Stored items:
*** Begin section ***
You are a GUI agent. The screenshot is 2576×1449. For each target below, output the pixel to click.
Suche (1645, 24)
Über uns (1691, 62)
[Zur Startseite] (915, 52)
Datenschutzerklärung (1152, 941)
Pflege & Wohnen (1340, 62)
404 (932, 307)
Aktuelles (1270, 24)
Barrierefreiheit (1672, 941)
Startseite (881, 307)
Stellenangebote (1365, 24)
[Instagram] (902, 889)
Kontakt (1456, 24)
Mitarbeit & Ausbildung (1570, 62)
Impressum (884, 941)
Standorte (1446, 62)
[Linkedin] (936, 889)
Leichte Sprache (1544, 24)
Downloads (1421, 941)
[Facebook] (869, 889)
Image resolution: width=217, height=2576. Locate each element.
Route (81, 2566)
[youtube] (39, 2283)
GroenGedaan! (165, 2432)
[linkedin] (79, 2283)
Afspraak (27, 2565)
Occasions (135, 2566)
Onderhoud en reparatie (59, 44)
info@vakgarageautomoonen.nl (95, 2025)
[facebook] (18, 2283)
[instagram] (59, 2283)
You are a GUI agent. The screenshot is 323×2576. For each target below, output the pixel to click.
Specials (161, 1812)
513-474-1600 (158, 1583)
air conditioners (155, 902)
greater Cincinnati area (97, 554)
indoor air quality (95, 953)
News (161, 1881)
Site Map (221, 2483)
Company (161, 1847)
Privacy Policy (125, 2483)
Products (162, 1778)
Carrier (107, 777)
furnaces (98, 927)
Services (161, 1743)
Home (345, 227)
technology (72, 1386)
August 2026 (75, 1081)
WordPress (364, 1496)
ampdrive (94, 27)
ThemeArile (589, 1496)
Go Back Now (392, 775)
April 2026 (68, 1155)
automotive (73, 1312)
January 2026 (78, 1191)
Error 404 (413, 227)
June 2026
*** End section ***
#### [Exercise]
Starting with the line that holds "404 (932, 307)" and ending with the line that holds "Image resolution: width=217, height=2576.", retype every line in the data above exactly, and nothing else.

#### [Task output]
404 (932, 307)
Aktuelles (1270, 24)
Barrierefreiheit (1672, 941)
Startseite (881, 307)
Stellenangebote (1365, 24)
[Instagram] (902, 889)
Kontakt (1456, 24)
Mitarbeit & Ausbildung (1570, 62)
Impressum (884, 941)
Standorte (1446, 62)
[Linkedin] (936, 889)
Leichte Sprache (1544, 24)
Downloads (1421, 941)
[Facebook] (869, 889)
Image resolution: width=217, height=2576. Locate each element.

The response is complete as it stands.